* **Exercise objective**: Repeat the lines below word for word, leaving out the pictures.

[start of Given data]

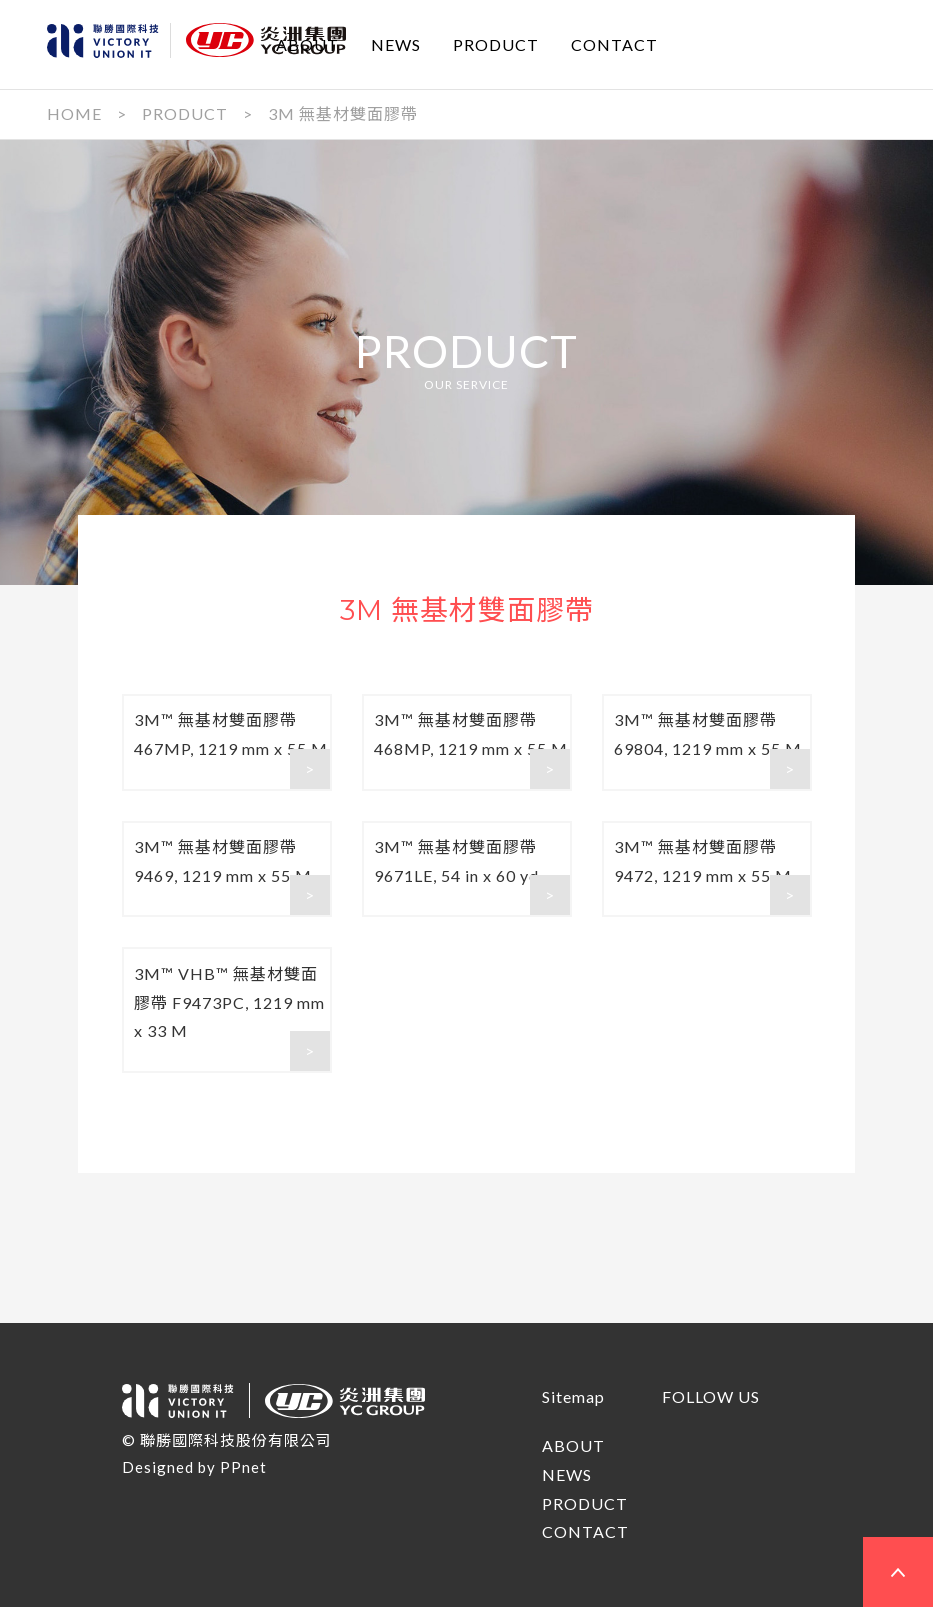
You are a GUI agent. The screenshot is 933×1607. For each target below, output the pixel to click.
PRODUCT (496, 43)
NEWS (396, 43)
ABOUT (307, 43)
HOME (74, 113)
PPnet (243, 1467)
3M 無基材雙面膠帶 (343, 113)
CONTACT (614, 43)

[end of Given data]

* **Answer to this task**:
You are a GUI agent. The screenshot is 933×1607. For each target below, output the pixel to click.
PRODUCT (496, 43)
NEWS (396, 43)
ABOUT (307, 43)
HOME (74, 113)
PPnet (243, 1467)
3M 無基材雙面膠帶 (343, 113)
CONTACT (614, 43)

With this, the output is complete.